Monday, December 6, 2021
Perfil

ECONOMY | 27-10-2021 21:40

Brazil tightens most in years, with 150 points now and December

Brazil’s Central Bank delivered its biggest interest rate increase in almost two decades and pledged another equally large move for December, as it fights alone against deteriorating inflation expectations and growing fiscal concerns.

Brazil’s Central Bank delivered its biggest interest rate increase in almost two decades and pledged another equally large move for December, as it fights alone against deteriorating inflation expectations and growing fiscal concerns.

The bank lifted the Selic by 150 basis points to 7.75 percent on Wednesday, as estimated by most economists surveyed by Bloomberg, and said another hike of the same magnitude would be fitting at its final meeting of the year. 

“Given the deterioration of the balance of risks and the increase in its inflation projections, this pace is the most appropriate to guarantee inflation convergence to the targets at the relevant horizon,” policy makers wrote in a statement accompanying their decision.

Policy makers led by Roberto Campos Neto have been the most hawkish in the world this year, raising the benchmark rate by 575 basis points since March. They are speeding up their monetary tightening campaign after President Jair Bolsonaro proposed to bypass a key austerity rule to boost handouts to the poor. 

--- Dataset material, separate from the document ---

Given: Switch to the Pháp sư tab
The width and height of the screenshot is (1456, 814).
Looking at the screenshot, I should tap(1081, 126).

Yet there’s a risk that they will need to turn even more hawkish to prove their inflation-fighting credentials. 

“Today’s move is a decisive step in the right direction and much needed amidst the erosion of the fiscal anchor,” said Alberto Ramos, chief Latin America economist at Goldman Sachs Group Inc. “But unfortunately more is likely needed. Get ready for a double-digit Selic in 2022.” 

“Brazil’s Central Bank accelerated the pace of rate hikes, pledged another large increase in December and indicated that monetary policy will end the cycle tighter than previously anticipated. But the key questions -- what the BCB thinks of proposed fiscal changes and what they mean for neutral rates -- remain unanswered.” – Adriana Dupita, Latin America economist


Such a move is likely to have an impact in sectors that greatly benefited from a recent period of low interest rates, including real estate and the equity market, on top of boosting Brazil’s debt service burden. It’s also likely to slow down activity further at a time some economists warn about the growing risk of recession next year.  

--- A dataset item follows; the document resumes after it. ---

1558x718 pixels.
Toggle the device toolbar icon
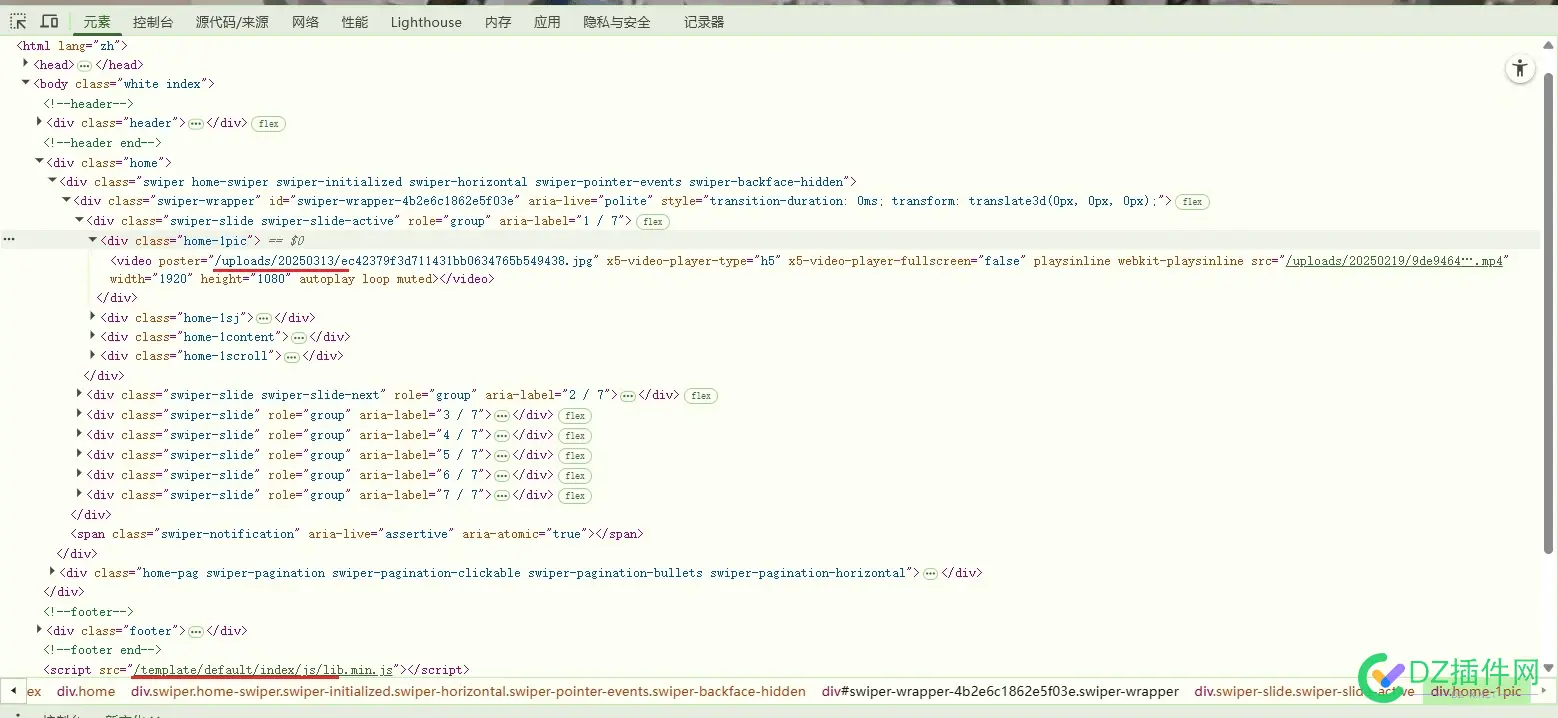point(49,22)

It’s not guaranteed to boost the real, however. The currency weakened more than 3% last week, adding pressure on inflation, as investors digested the proposed changes to the so-called spending cap – a rule that limits growth of the federal budget to the previous year’s inflation rate. Crucial for its performance will be whether lawmakers decide to increase the amount of public expenditures that may be exempt from the cap.

Consumer prices rose 1.2 percent in mid-October, more than all forecasts in a Bloomberg survey and the highest for the month since 1995. Annual inflation surged to 10.34 percent, according to government data published on Tuesday.

Central bankers had previously expected inflation to peak in September. Most analysts see consumer prices rising 8.96 percent this year and 4.4 percent in 2022, above the respective goals of 3.75 and 3.5 percent. Expectations for 2023 and 2024 also surpassed target this week.

The last time policy makers delivered an increase of more than 100 basis points to the Selic was in late 2002, when markets panicked as Luiz Inácio Lula da Silva was about to assume the presidency.